On 8/26/17, Hal Murray <hmur...@megapathdsl.net> wrote:

> Is there a good high-level writeup of NTS?

https://tools.ietf.org/html/draft-ietf-ntp-using-nts-for-ntp-09#section-1.2

> Why encrypt stuff?  (as compared to verify)

NTS authenticates everything and encrypts as much as possible without
breaking backward compatibility and middleboxes. Encryption is mostly
for privacy -- prevent leaking anything that could permit tracking of
mobile systems. Data minimization already solves 99% of this, but
since adding encryption is basically free, it should be the default
anytime there's not a particular reason you *want* middleboxes to be
able to snoop traffic.

> Are there any useful techniques for monitoring or debugging encrypted
> traffic?

Log encryption keys, or the plaintext itself, at endpoints. If you
don't have endpoint cooperation, then inability to extract debug info
is a feature, not a bug.

> 64 bits of days seems like way overkill.  32 bits of days is over 23 bits of
>
> years.  Are you really worried about more than a million years?

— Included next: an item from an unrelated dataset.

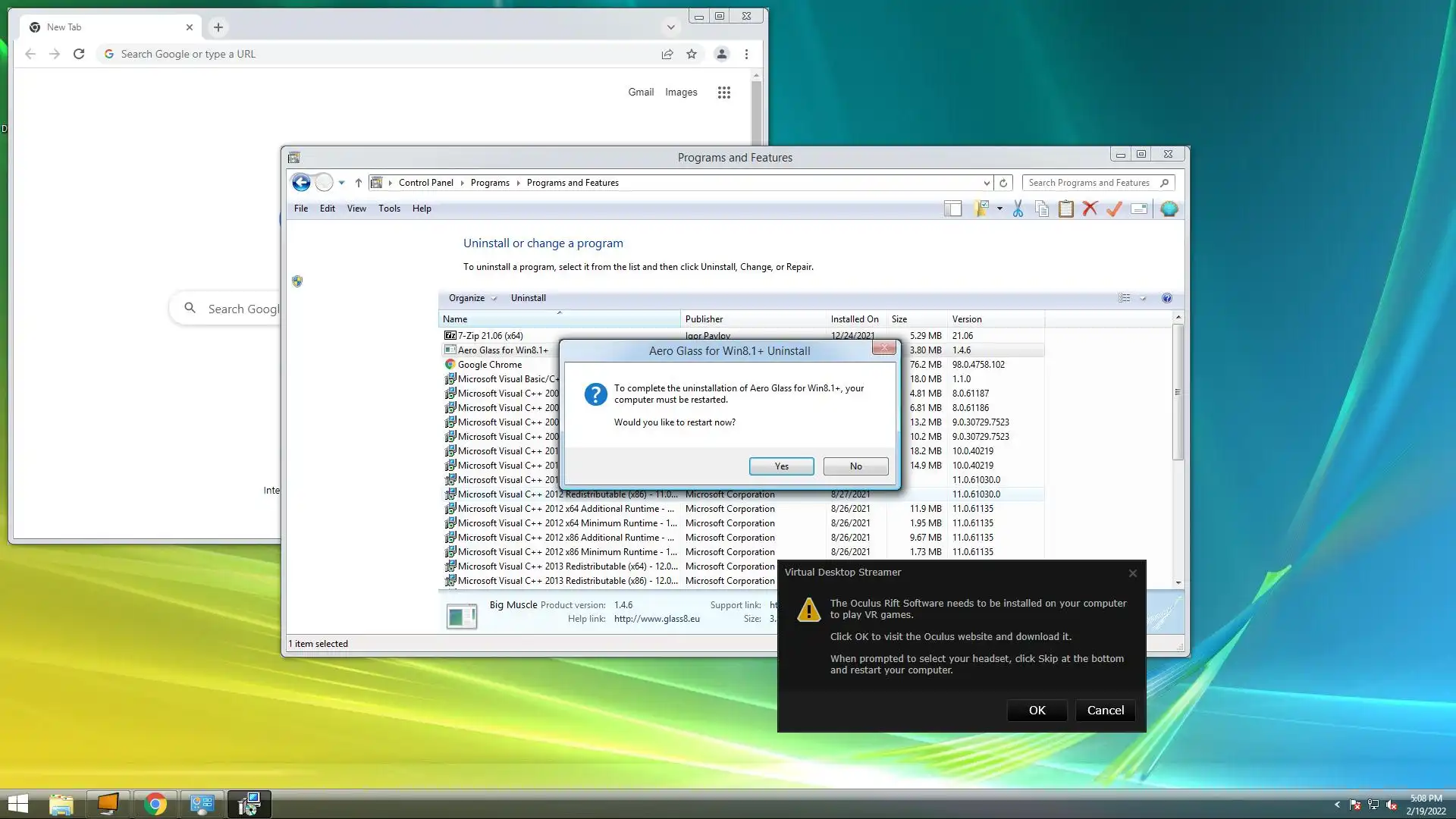Image resolution: width=1456 pixels, height=819 pixels.
Task: Expand the folder options toolbar dropdown arrow
Action: 999,209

It certainly won't be *my* problem. But either way, packets, not bits,
are the bottleneck. NTP messages fit in one packet either way. The
extra 32 bits are free.

> Should the wire protocol use a non-leap time scale?  (and include the offset
>
> to UTC)

Either way, I favor including UTC-TAI offset as a field. But even
given that, providing timestamps as UTC rather than TAI gives more
information, since it enables conversion to calendar date & time
without needing a full leap table.

> That's the tip of an iceberg for getting POSIX to get their leap out of the
> sand.

Yeah, POSIX time sucks, but that's a separate problem. My proposal
allows NTP to do things the right way, while at same time translating
into POSIX with as much fidelity as it's capable of representing.